University of Alberta researchers have developed a new molecular imaging test that could lead to improved diagnosis of lung cancer and better monitoring of treatment.
The innovation involves pairing panitumumab, a humanized antibody already used clinically for cancer treatments, with copper-64, a radioactive isotope that can be used in PET scans.
The new technique combines the antibody's ability to home in on specific targets with the unrivalled sensitivity of radioisotope detection, offering an opportunity for earlier and more accurate detection and treatment response monitoring of lung cancer, which is still among the leading causes of cancer deaths in Canada as it often remains undetected until later, more aggressive stages.
Panitumumab targets the epithelial growth factor receptor, a protein found on the surface of many cancer cells. This receptor is particularly prevalent in non-small-cell lung cancer — the type the researchers examined in their study recently published in Molecular Pharmaceutics — making it an ideal target for anti-cancer drugs. Meanwhile, radioisotope copper-64, attached to panitumumab, allows researchers and clinicians to follow the "metabolic fate" of the antibody, including accumulation and retention in cancer cells.
"Instead of exposing the patient to an invasive biopsy, they can go and get an injection and then we can use a PET scan to help see the tumour and help physicians to determine the best course of therapy," says study co-author Afsaneh Lavasanifar, professor in the Faculty of Pharmacy and Pharmaceutical Sciences.
"With our tools, imaging biomarkers like radiolabelled panitumumab and non-invasive PET imaging technology, we can provide valuable information to clinicians about the molecular footprint of cancer cells," adds Frank Wuest, oncology professor in the Faculty of Medicine & Dentistry.
To test their imaging agent, researchers used several preclinical lung cancer models in mice, including a metastasis model to detect distant lung cancer lesions in the liver and other organs and tissues.
"We showed that this targeted imaging modality not only lights up the tumour in the lungs, but it also lights up the tumour in the liver," says Lavasanifar.
This ability to identify primary tumours and metastases while providing valuable molecular information about the cancer cells addresses significant limitations of other currently used diagnostic imaging techniques. For example, CT scans sometimes fail to detect smaller tumours or cells in hard-to-visualize areas like soft tissues, and do not provide information on the molecular characteristics of cancer cells.

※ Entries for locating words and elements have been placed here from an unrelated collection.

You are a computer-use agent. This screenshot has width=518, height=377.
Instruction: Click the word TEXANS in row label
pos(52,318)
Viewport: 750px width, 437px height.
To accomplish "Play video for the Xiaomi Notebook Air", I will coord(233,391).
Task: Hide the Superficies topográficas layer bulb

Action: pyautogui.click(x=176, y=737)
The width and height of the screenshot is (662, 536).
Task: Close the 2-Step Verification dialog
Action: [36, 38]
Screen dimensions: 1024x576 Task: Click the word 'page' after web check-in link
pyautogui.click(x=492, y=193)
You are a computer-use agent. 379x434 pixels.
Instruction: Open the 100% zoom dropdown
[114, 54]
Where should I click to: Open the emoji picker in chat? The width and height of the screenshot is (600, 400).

The new PET imaging test can also be a valuable tool to track the growth and spread of cancer over time, says Wuest.
"Clinicians can use the technology to better monitor the patient's response to a treatment at an early stage, which is a critical part of current cancer therapy to improve outcomes."
The researchers now plan to explore pairing panitumumab with copper-67, a complementary isotope that can deliver targeted radiation doses to kill cancer cells. Working together, the panitumumab and copper-67 could find cancerous cells and destroy them while leaving the surrounding healthy tissue untouched.

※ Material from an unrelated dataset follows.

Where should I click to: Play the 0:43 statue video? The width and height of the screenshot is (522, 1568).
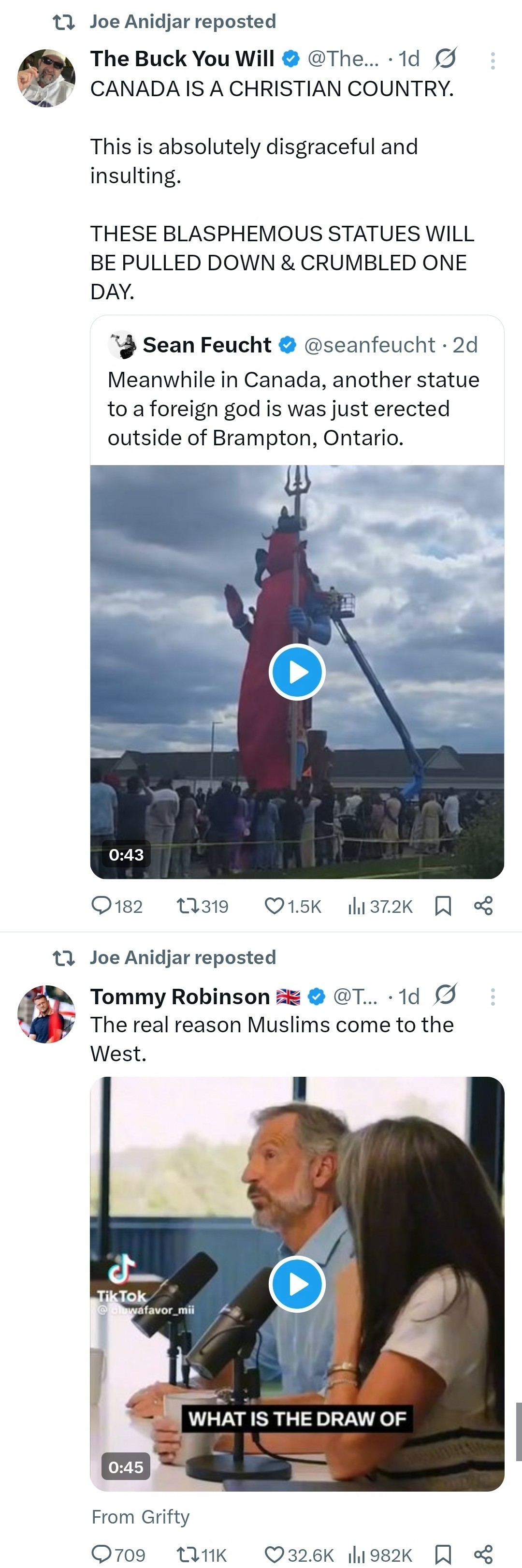pyautogui.click(x=297, y=672)
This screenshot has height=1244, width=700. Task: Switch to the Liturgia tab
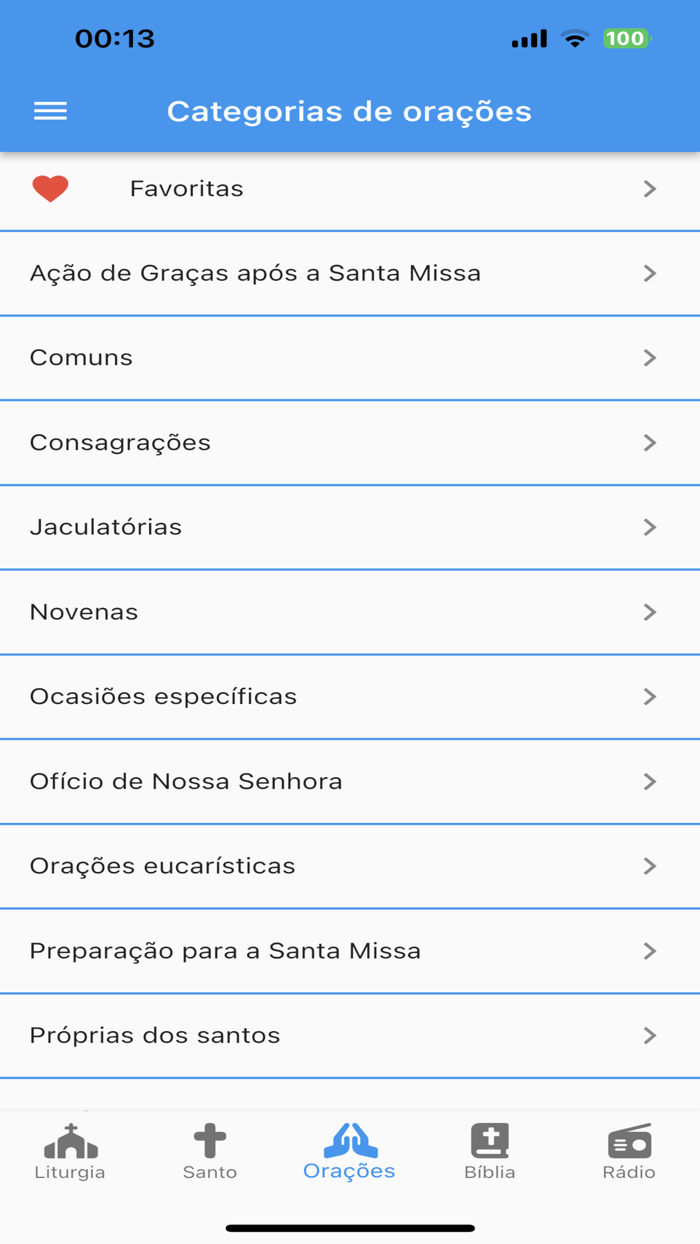[x=69, y=1152]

Lavisanifar and Wuest also note that other antibody drugs could be paired with radioisotopes like copper-64 and copper-67 to detect and treat cancer cells more effectively, ultimately enhancing patient care and outcomes.
The study was supported by funding from the Canadian Institutes of Health Research, the Nanomedicines Innovation Network, Alberta Innovates, the Natural Sciences and Engineering Research Council of Canada's CREATE program, and the Dianne and Irving Kipnes Foundation. Lavasanifar and Wuest are members of the Cancer Research Institute of Northern Alberta, the Women and Children's Health Research Institute and both recently received funding from CIHR.